____ TEXT SEGMENT
As can be seen from an article in the Standard(1) dated 15 February 2016, the Swiss company Syngenta has been granted a patent on tomatoes with an increased flavonoid content. The agro-industrial group has thereby secured a patent on the seed, the plant and the fruit from the European Patent Office (EPO), although the European Patent Convention stipulates that patents may not be granted in respect of plant varieties or fundamentally biological processes involved in plant breeding. The fact that the company was able to patent the properties of a plant points to a loophole caused by the loose formulation of the law. What is more, the EPO earns money whenever a patent is granted, which has created further false incentive.
1. Is the Commission aware that it is possible to bypass European Patent law and, since it is not only a question of granting patents but also of protecting plant varieties, should this gap not be closed?
2. In the interests of offering small breeders protection in the face of the market power of large corporations and to avoid empowering their monopolies through patents, does the Commission believe that the gap ought to be closed?
Directive 98/44/EC on the legal protection of biotechnological inventions harmonises national patent laws regarding biotechnological inventions(1). According to this text, plant varieties, as well as essentially biological processes for the production of plants consisting entirely of natural phenomena such as crossing or selection, are not patentable.
The Enlarged Board of Appeal of the European Patent Office (EPO) has taken some decisions which allow patenting of plants and plant parts obtained by essentially biological processes. The Commission is fully aware of the breeders’ concerns raised by these decisions.
The Commission has tasked the Biotech expert group(2) to provide it with legal and technical expertise on pertinent issues linked to the application of Directive 98/44/EC(3). Once the group’s report(4) is finalised, the Commission will consider the possible need for any measures in this area.
In this context, the Commission welcomes the recent establishment of cooperation between the European Patent Office and Community Plant Variety Office(5). The Administrative Agreement that has been signed between these two institutions can be regarded as a first step to improve the assessment of patentability criteria of plant-related inventions.
(1) It essentially clarifies the distinction between what is patentable and what — on ethical grounds — is not.
(2) C(2012)7686 final of 7.11.2012.
(3) A large number of the issues examined relate to plant inventions, including the relationship between the application of patents and plant variety rights.
(4) The report will comprise three parts: the patentability of human stem cells, patentability of plant-related inventions and scope of protection for DNA-related inventions.
________
____ SOURCE INFORMATION
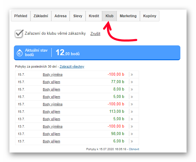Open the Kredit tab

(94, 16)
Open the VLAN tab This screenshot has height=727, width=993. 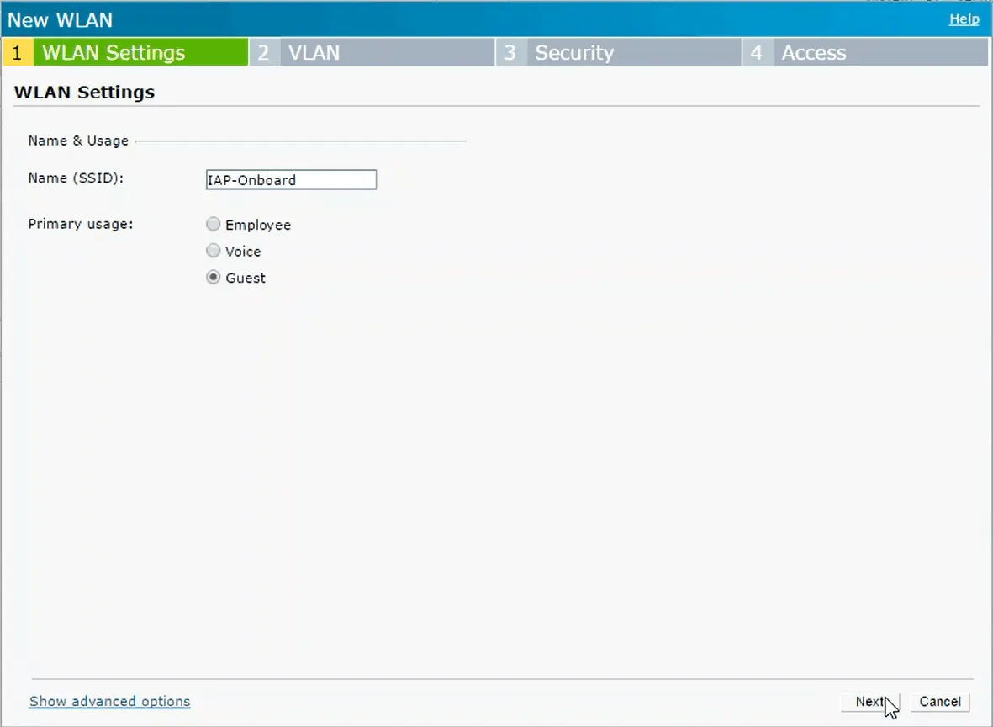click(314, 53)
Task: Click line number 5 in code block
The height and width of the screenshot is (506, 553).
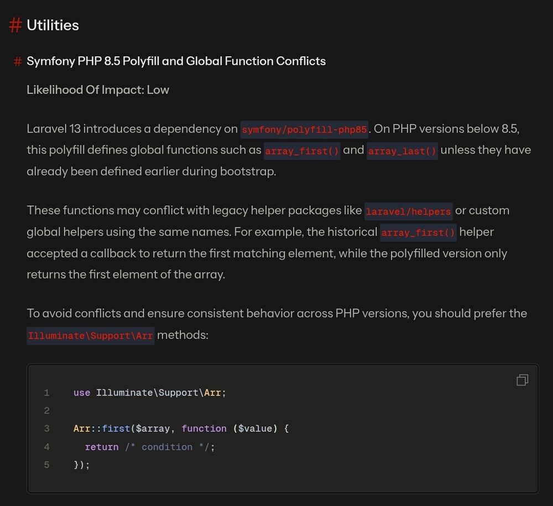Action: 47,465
________
____ SOURCE INFORMATION
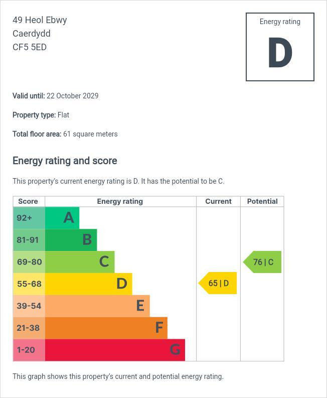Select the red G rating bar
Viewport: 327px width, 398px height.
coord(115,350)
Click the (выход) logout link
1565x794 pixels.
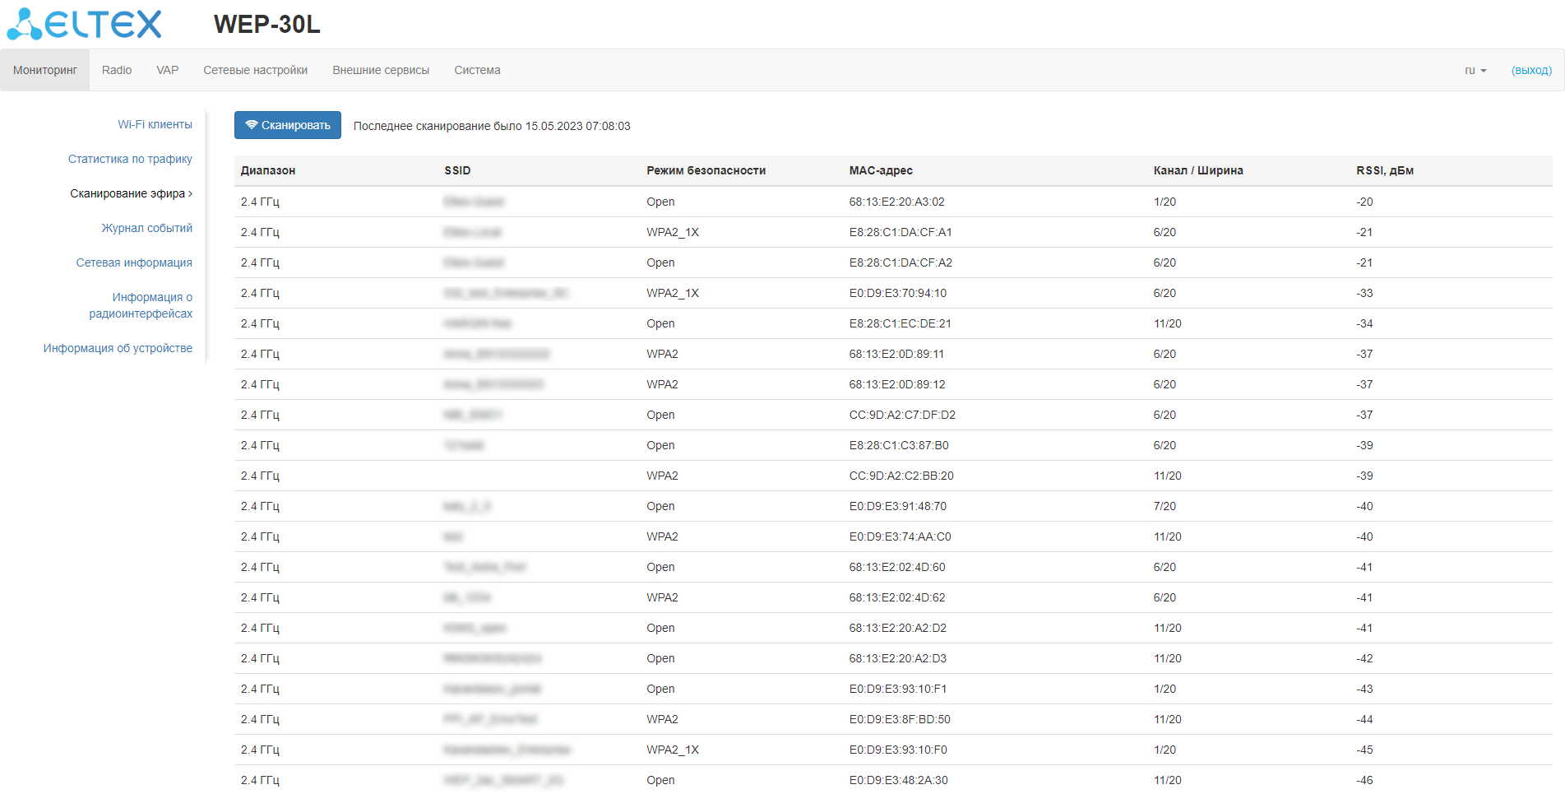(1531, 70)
________
_WHAT YOU HAVE TO DO_
In the text on plant patents, copy the passage starting with "(3) A large" and going on through "for DNA-related inventions.", renaming "plant variety rights" as "plant breeders' rights".

_OUTPUT_
(3) A large number of the issues examined relate to plant inventions, including the relationship between the application of patents and plant breeders' rights.
(4) The report will comprise three parts: the patentability of human stem cells, patentability of plant-related inventions and scope of protection for DNA-related inventions.